> Provided records:
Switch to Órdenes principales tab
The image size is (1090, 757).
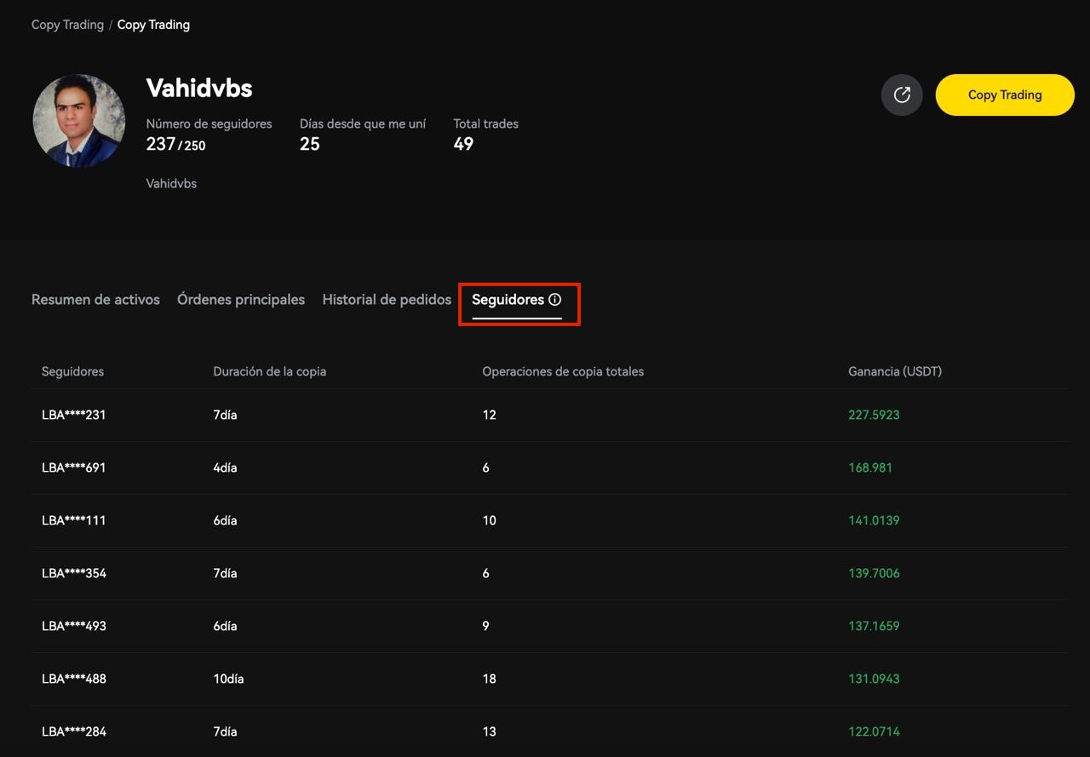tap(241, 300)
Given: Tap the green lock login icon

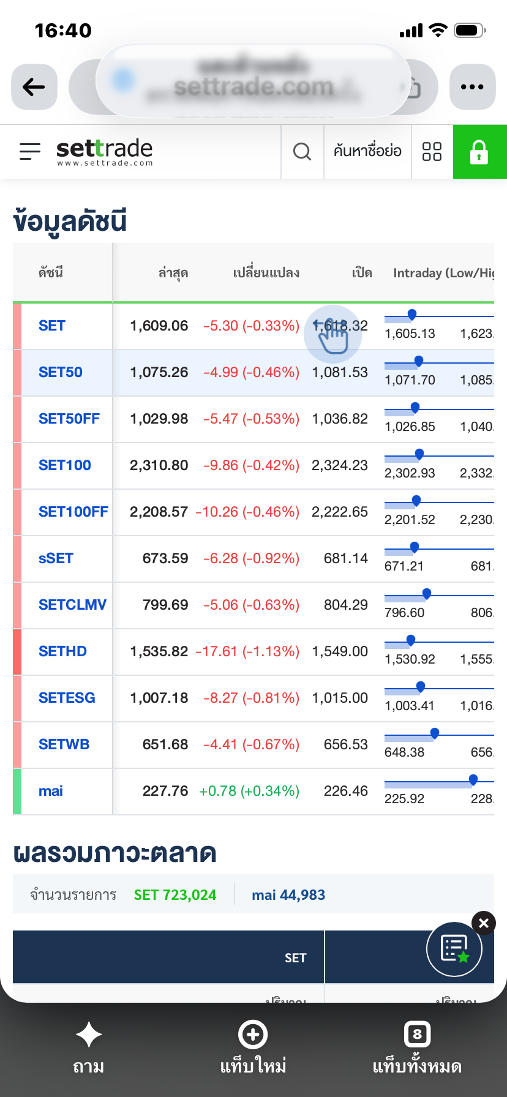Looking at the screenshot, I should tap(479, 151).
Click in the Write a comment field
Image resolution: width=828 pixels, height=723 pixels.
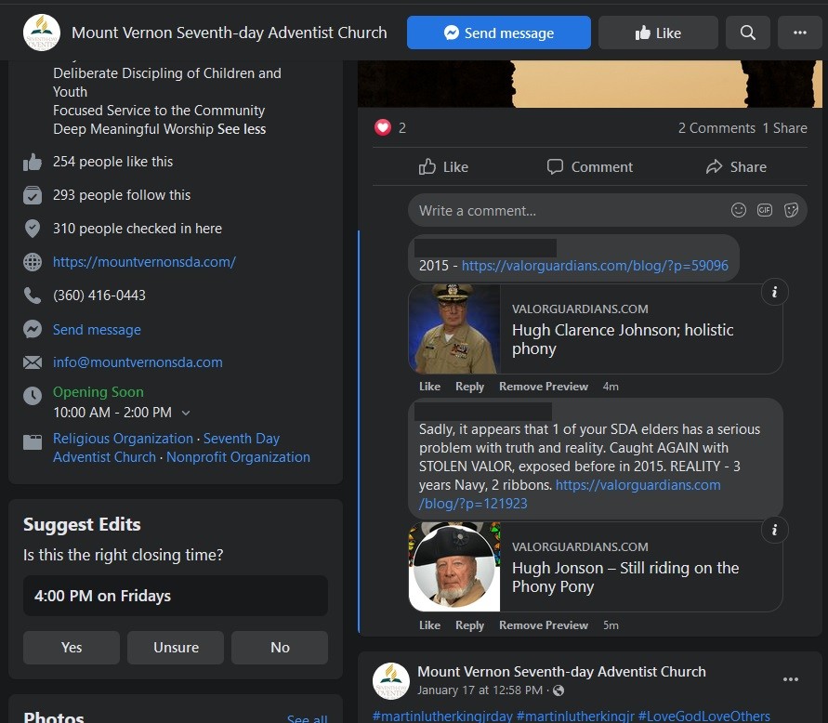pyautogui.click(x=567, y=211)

> Your task: Please reproduce each entry above word for word and keep the pictures out of the copy.

> Solved problem:
Switch to Órdenes principales tab
The image size is (1090, 757).
tap(241, 300)
Given: Tap the green lock login icon

Looking at the screenshot, I should tap(479, 151).
Click in the Write a comment field
Image resolution: width=828 pixels, height=723 pixels.
pyautogui.click(x=567, y=211)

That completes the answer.